A new report by the Sentencing Project profiles a range of reforms that reduced prison populations between 14 and 25 percent over the past decade in Connecticut, Michigan, Mississippi, Rhode Island, and South Carolina.
After skyrocketing from about 300,000 in 1980 to more than 1.6 million in 2009, the total federal and state prison population in the United States began to decline gradually. From 2009 to 2016, the national prison population fell by nearly 113,000 (6 percent). The authors write in "Decarceration Strategies" that this rate of decline is quite modest and note that while 42 states have reduced their prison populations, 20 of those reductions are less than 5 percent, and eight states' prison populations are still rising.
The report looks at five geographically and politically diverse states that cumulatively reduced their prison populations by 23,646 people with no adverse effects on public safety.
Connecticut reduced its prison population by 25 percent from 2005 to 2016 by focusing on reducing young people's contact with the justice system through reducing school suspensions, changing criteria for detention, and raising the age of adult jurisdiction from 16 to 18.
Michigan achieved a 20 percent decline between 2006 and 2016. The state increased parole grants by expanding the capacity of the parole board, and reduced returns to prison by establishing Technical Rule Violator centers for enhanced programming and services for people under supervision.
From 2008 to 2016, Mississippi's prison population dropped by 17.5 percent after the state scaled back "truth in sentencing" policies to reduce minimum time served from 85 percent to 25 percent of the sentence and applied those changes retroactively. Mississippi also adopted a risk assessment tool that contributed to doubling the parole approval rate.
Rhode Island saw a 23 percent decline from 2008 to 2016 by reducing time served in prison through the establishment of earned-time credits of 10 days per month and the elimination of mandatory sentences for drug crimes.

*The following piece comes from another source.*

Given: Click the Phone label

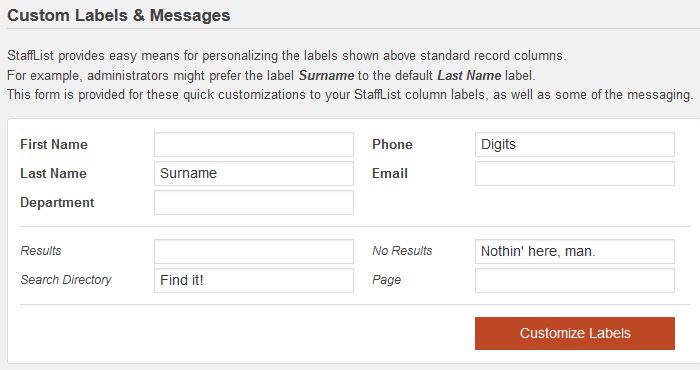Looking at the screenshot, I should (392, 144).
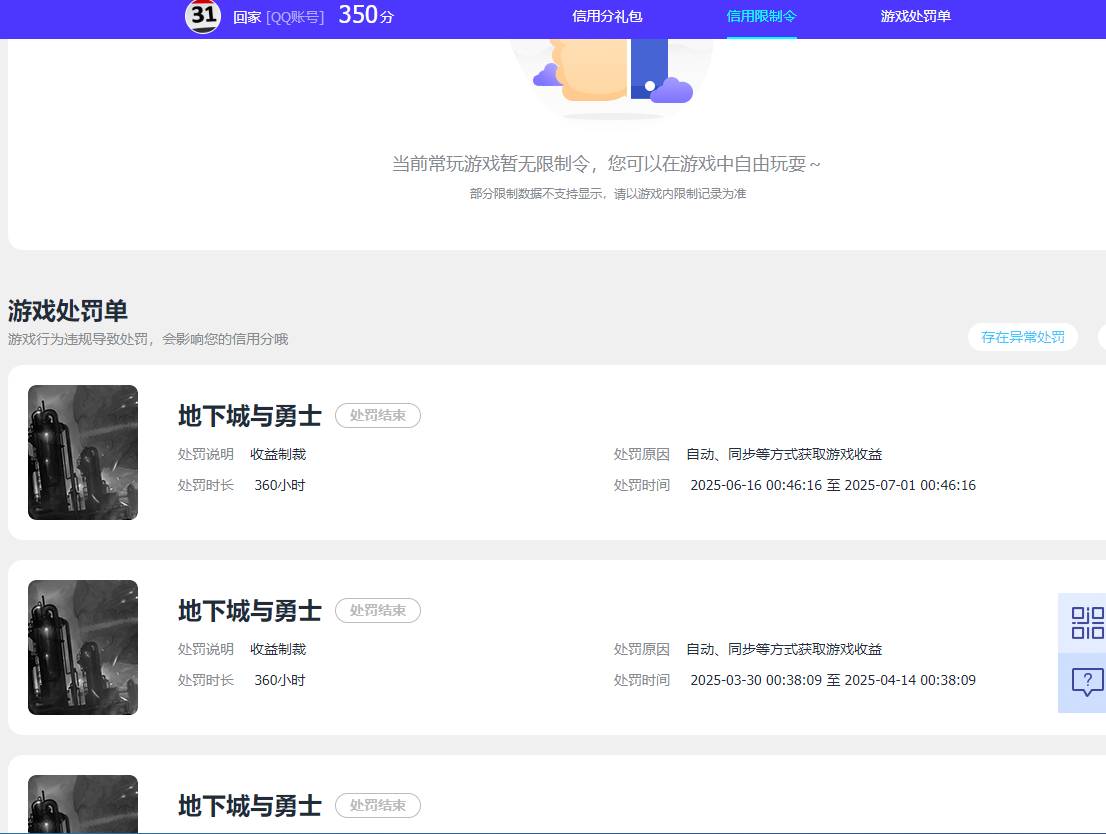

And South Carolina reduced its prison population by 14 percent from 2008 to 2016 by reducing parole violator revocations to prison through diversion to alternative sanctions and by reducing returns to prison of people between age 17 and 25 through enhanced job-related prison programming and Intensive Aftercare re-entry services.

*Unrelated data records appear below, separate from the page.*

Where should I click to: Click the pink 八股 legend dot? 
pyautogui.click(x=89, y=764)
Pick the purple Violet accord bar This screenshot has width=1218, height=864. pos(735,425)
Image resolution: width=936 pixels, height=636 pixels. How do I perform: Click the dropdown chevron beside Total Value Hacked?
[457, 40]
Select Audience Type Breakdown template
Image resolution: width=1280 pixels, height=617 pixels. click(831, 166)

While each state developed its own approach to decarceration, the report identifies five key strategies that reduced prison populations across the five profiled states. All five states kickstarted reforms and kept momentum going by engaging high-profile leadership, bipartisanship, and inter-branch collaboration, as well as by leveraging outside technical assistance and research. Crime reduction helped decrease prison admissions in all five states, but not on its own. All five states also reduced or adjusted criminal penalties according to seriousness of the offense.
All five states used various strategies to reduce incarceration for violations while on community supervision, including shortening terms of supervision. And all five used dynamic risk and needs assessment to increase the feasibility or efficiency of releases from prison. Several states centralized re-entry planning, trained specialists, and set a goal of release at the first opportunity, and several simplified or expedited release processing in order to increase prison releases.
And all five states increased prison releases by requiring less time served before eligibility for release through expansion of sentence credits, reduction of criminal penalties, modifications to sentence enhancements for aggravating factors, and/or reductions in time served prior to eligibility for parole after a parole revocation.
The authors caution that continuing the decarceration trend in these five states and expanding it to other states will require adequate funding to implement reforms as well as attention to other "lessons learned" over the past decade, including the importance of targeting specific goals such as reducing racial disparity.
They also note that adopting harsher penalties for violent offenses as part of a reform package that includes reduced penalties for nonviolent offenses inherently reduces the potential decarceration impact of sentencing reform while offering little crime deterrent effect.